The theory of operation of auxiliary finings is the same as isinglass except they are negatively charged to attract the positively charged proteins and polyphenols to form flocs. Different types of auxiliary finings will be required for different styles of beer – with most beers containing a mix of particles which will react to a number of different fining agents. Commercially available auxiliary fining products are therefore typically a blend of different agents with the aim of removing as many suspended particles as possible.

Auxiliary finings can be added to the fermentation vessel at the end of fermentation as the vessel is chilled or direct in the cask / keg.

When being used in conjunction with isinglass finings, auxiliary finings must be added before isinglass finings as the opposite charge of the two will mean that they can act on each other instead of on the proteins. Adding auxiliary finings first causes proteins to bond to the auxiliary molecules giving them a negative charge. These are then attracted to the positively charged isinglass molecules meaning the combination of auxiliary finings with isinglass can give the most ‘polished’ or ‘brite’ beer possible.

Vegan haze?

To produce beers which are suitable for vegans, brewers must avoid the use of isinglass finings (and gelatin, another animal derived fining agent). This omission is commonly leads to ‘unfined’ beers (i.e. without isinglass) being expected to be hazy.

Marble Beers – Pint ©John O’Donnell

However, this assumption does not always hold true. Manchester’s own Marble Beers have been producing perfectly clear beers without isinglass finings for over twenty years. Other renowned brewers such as Moor Beer and our own Blackjack Beers have followed suit.

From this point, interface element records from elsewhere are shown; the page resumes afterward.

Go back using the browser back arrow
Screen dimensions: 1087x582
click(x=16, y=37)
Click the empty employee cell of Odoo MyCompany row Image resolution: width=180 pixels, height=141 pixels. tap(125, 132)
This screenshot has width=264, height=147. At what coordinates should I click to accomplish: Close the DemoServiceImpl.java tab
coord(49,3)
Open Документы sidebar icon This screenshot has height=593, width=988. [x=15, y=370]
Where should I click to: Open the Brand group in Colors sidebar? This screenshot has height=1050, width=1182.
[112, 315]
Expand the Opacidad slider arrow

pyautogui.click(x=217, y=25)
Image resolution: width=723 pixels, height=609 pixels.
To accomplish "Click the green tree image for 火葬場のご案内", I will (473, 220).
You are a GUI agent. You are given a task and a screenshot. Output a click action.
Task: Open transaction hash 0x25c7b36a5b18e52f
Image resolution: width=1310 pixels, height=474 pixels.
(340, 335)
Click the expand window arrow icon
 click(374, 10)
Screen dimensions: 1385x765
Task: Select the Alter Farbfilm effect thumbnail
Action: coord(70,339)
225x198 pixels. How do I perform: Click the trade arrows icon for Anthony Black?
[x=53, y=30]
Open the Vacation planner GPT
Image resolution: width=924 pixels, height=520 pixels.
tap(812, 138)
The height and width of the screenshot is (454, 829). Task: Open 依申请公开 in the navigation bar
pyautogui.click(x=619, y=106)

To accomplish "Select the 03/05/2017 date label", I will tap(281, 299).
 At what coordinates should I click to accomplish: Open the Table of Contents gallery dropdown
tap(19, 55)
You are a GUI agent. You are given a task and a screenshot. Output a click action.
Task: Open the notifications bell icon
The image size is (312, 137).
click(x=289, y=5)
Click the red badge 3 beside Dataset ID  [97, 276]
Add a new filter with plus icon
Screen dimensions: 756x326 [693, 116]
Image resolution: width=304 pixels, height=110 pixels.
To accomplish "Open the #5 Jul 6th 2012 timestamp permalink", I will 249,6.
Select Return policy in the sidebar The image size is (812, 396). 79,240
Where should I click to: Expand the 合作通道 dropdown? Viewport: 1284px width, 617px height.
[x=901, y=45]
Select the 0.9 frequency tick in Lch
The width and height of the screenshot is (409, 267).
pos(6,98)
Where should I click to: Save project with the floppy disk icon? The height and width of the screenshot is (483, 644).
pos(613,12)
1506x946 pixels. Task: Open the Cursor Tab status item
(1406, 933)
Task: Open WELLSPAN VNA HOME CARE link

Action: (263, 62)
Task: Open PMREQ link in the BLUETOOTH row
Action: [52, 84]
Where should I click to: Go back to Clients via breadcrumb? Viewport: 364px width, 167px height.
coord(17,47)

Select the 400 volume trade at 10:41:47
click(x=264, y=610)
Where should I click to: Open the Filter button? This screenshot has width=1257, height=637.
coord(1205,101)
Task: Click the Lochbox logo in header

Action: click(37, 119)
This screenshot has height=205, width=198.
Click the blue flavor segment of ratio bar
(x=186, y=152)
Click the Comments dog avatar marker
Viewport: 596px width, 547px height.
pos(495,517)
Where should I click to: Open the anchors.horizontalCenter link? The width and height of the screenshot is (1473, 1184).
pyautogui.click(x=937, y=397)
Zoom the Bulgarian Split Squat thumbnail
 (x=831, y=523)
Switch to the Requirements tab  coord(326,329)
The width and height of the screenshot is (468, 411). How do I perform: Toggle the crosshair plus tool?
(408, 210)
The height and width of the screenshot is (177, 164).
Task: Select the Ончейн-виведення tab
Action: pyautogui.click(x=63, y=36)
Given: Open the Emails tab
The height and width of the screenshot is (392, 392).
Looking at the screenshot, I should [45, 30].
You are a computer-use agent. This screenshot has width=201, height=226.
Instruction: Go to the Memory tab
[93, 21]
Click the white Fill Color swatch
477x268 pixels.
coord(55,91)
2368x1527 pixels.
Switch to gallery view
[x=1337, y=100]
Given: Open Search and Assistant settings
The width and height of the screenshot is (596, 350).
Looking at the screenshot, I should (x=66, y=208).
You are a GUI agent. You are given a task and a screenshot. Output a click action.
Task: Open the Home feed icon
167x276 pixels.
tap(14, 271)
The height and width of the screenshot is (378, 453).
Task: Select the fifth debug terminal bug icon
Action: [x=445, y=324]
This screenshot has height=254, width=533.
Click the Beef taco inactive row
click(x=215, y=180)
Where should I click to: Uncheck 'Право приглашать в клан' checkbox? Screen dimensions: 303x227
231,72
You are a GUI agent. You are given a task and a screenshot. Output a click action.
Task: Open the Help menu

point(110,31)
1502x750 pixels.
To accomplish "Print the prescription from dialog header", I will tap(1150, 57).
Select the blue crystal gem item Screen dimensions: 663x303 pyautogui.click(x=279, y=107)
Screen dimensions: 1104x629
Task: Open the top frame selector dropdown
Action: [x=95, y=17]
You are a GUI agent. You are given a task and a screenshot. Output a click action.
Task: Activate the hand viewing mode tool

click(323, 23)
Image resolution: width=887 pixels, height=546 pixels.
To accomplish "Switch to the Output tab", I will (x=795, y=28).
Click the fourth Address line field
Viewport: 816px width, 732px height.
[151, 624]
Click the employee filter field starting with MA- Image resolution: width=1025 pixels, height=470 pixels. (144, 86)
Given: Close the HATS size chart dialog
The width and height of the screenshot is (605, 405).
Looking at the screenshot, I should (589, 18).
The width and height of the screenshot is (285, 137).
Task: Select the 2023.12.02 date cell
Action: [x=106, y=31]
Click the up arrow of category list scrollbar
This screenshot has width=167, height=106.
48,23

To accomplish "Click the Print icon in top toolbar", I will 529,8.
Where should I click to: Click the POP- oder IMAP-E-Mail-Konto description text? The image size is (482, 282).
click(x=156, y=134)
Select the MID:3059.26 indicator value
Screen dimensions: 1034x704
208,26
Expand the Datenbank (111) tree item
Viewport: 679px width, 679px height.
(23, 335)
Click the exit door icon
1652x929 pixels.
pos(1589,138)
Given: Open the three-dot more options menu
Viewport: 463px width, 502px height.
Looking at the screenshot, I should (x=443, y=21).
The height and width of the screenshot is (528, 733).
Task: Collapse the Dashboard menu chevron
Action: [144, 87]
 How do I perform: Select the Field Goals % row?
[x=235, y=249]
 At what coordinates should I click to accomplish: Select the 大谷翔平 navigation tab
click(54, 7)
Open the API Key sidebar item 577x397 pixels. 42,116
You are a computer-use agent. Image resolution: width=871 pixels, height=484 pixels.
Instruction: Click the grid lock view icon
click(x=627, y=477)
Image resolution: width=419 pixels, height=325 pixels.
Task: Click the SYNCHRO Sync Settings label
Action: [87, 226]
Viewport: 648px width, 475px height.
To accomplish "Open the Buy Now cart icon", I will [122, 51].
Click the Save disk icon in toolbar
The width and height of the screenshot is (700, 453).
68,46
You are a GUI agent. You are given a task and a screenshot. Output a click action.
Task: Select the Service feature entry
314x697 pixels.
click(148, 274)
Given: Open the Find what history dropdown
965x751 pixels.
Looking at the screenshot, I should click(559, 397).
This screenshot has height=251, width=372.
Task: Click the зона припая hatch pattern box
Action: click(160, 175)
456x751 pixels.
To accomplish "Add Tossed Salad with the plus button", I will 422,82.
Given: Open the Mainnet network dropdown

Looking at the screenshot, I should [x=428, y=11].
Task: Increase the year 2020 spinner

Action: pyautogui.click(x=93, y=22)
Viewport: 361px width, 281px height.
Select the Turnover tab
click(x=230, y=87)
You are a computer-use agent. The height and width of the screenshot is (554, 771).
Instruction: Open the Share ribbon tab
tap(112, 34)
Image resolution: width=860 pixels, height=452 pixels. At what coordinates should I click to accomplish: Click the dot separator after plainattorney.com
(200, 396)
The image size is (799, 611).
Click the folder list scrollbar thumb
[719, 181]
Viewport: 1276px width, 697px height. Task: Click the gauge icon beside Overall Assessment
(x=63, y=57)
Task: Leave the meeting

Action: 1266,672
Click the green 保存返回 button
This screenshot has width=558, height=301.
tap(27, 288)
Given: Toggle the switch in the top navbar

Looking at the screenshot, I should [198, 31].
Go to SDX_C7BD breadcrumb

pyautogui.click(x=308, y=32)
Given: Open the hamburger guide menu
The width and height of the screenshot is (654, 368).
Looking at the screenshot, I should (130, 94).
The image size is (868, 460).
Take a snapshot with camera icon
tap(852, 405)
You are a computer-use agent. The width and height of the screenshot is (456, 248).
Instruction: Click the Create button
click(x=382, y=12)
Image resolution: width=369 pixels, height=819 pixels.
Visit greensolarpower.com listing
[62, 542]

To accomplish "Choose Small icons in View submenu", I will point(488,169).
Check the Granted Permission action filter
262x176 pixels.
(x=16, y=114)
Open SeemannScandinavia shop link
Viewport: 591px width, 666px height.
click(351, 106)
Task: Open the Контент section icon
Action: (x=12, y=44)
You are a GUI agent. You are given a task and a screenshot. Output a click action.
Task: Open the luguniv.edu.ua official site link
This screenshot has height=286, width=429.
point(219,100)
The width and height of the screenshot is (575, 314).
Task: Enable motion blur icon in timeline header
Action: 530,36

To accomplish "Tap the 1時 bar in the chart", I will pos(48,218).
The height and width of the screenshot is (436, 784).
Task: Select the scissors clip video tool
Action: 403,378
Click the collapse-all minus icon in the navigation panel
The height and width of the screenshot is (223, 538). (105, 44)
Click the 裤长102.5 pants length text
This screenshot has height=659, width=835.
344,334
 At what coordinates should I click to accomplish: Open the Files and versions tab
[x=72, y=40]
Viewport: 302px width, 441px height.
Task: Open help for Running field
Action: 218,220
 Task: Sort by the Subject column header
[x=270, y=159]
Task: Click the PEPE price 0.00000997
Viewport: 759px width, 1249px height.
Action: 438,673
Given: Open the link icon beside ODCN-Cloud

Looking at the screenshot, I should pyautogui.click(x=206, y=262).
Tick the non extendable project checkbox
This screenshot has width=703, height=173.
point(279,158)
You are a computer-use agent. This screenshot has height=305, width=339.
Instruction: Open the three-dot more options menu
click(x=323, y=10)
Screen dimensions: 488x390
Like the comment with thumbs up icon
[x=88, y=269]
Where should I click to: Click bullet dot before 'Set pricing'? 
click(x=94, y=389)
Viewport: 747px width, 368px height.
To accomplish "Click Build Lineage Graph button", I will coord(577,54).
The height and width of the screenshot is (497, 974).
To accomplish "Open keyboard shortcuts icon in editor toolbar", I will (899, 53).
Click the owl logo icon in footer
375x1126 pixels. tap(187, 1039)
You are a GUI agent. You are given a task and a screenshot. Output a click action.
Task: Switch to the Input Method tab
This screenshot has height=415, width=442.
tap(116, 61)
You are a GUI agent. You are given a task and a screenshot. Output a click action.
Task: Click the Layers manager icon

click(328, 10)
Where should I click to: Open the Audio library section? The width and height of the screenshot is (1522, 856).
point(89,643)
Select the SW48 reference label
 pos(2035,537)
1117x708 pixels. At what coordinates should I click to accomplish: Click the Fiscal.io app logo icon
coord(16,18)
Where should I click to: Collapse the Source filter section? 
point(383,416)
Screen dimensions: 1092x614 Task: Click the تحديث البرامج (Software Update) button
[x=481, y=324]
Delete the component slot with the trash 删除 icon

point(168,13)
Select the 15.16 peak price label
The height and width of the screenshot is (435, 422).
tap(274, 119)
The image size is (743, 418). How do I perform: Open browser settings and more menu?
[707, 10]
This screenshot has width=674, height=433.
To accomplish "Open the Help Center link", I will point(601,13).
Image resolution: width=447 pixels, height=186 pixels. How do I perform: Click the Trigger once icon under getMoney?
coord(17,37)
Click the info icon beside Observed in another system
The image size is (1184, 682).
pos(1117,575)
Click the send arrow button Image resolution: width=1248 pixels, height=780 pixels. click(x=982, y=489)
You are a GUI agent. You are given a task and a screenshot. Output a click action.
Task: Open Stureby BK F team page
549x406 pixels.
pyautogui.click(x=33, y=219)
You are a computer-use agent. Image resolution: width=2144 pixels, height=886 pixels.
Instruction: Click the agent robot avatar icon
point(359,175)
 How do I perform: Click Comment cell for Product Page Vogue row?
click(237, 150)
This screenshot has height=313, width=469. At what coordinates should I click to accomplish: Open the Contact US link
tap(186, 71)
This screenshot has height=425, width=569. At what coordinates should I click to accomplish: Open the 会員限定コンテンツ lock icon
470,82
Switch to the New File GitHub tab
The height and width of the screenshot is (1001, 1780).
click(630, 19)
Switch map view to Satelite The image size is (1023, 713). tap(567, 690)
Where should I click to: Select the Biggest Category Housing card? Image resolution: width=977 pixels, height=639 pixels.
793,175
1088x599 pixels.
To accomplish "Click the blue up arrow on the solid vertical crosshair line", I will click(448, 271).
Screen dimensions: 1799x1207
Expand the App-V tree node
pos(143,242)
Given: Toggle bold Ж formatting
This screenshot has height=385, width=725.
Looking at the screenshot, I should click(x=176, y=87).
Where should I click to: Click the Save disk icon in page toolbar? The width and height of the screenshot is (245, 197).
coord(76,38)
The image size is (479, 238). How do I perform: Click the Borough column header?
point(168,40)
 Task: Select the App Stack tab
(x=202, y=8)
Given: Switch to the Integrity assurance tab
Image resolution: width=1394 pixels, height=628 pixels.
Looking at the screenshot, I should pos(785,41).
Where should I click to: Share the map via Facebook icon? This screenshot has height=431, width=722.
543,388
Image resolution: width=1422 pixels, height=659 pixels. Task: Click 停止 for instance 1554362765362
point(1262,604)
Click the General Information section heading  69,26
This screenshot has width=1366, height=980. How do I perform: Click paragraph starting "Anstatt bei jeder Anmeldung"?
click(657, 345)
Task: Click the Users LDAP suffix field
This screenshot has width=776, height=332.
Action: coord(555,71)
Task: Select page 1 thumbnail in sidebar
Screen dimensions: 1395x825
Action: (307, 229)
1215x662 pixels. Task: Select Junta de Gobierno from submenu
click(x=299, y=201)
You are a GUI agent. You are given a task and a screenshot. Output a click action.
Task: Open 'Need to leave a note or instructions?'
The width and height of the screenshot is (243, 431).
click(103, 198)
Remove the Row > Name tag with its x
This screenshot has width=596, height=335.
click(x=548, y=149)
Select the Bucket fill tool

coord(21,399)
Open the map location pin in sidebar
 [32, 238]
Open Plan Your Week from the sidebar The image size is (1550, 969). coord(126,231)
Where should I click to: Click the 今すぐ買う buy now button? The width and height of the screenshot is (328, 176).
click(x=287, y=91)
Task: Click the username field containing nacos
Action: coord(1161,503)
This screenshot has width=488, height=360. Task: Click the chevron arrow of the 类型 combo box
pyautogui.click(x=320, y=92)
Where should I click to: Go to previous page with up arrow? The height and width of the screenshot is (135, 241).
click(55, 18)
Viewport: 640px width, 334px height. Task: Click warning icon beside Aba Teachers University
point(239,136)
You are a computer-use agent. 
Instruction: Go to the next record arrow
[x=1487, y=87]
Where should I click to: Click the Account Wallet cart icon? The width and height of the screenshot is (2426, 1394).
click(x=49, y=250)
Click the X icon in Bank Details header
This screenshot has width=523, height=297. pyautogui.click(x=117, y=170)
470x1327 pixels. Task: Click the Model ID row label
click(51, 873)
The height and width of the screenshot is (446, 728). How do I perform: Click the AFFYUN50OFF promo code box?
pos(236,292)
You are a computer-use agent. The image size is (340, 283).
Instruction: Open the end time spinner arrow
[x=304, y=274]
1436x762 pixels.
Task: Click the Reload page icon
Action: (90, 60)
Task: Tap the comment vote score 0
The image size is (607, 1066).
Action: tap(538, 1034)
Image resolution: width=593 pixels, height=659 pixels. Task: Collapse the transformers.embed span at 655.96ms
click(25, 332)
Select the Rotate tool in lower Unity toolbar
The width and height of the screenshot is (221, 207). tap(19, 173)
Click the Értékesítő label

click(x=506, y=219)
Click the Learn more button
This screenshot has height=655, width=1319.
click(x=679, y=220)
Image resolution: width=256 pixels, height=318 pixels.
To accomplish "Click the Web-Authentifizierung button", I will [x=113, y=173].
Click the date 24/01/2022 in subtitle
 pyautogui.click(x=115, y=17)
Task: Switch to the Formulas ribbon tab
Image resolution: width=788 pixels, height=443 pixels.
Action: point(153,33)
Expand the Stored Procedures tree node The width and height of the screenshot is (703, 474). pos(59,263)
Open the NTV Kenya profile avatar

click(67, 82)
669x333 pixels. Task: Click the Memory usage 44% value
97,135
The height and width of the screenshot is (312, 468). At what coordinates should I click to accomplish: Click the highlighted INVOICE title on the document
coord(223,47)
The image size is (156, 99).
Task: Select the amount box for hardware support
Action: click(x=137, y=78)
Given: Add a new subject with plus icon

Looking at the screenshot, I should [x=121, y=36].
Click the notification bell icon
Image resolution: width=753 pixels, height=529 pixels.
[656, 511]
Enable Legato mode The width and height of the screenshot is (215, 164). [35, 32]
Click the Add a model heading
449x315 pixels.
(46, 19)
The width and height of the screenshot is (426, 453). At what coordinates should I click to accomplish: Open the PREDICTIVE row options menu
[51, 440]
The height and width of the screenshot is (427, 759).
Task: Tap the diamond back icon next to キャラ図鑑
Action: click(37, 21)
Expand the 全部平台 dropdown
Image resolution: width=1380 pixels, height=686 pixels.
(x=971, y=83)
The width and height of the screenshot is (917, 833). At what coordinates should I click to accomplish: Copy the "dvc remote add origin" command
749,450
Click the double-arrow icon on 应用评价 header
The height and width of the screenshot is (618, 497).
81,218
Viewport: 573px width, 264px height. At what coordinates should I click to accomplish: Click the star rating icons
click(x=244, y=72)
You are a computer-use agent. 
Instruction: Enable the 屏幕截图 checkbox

Some brewers achieve clarity by careful control of ingredients & process and by allowing additional time during conditioning for haze causing particles to drop out naturally. Others use vegetarian finings agents such as Murphy’s Super-F or Protofine from AB Vickers (part of Lallemand) which are designed to rapidly drop both protein complexes and yeast from chilled beer in conditioning tanks.

Many modern brewers are happy to accept a slight ‘craft haze’ rather than put their beer through additional processing to achieve a full polish which they fear will also affect flavour while some beers are produced to be intentionally ‘murky’ – styles such as New England IPA’s (NEIPAs) being intended to taste ‘juicy’ and be served fresh meaning that brewers aren’t concerned about the implications on shelf life of leaving beers with proteins in suspension.

Does clear beer taste better?

There is only one person who can decide this and that is you, the drinker.

Brewers can’t agree – those who add different sorts of finings, cold crash fermenters and even filter their beers will say that taste is unaffected. Others argue that some of these measures do remove flavour and opt for haze instead.

The way something smells and the way it looks affects what your brain interprets as taste. If you prefer clear, then drink clear. If you don’t mind haze, drink haze. If you don’t know, close your eyes and let your taste buds decide.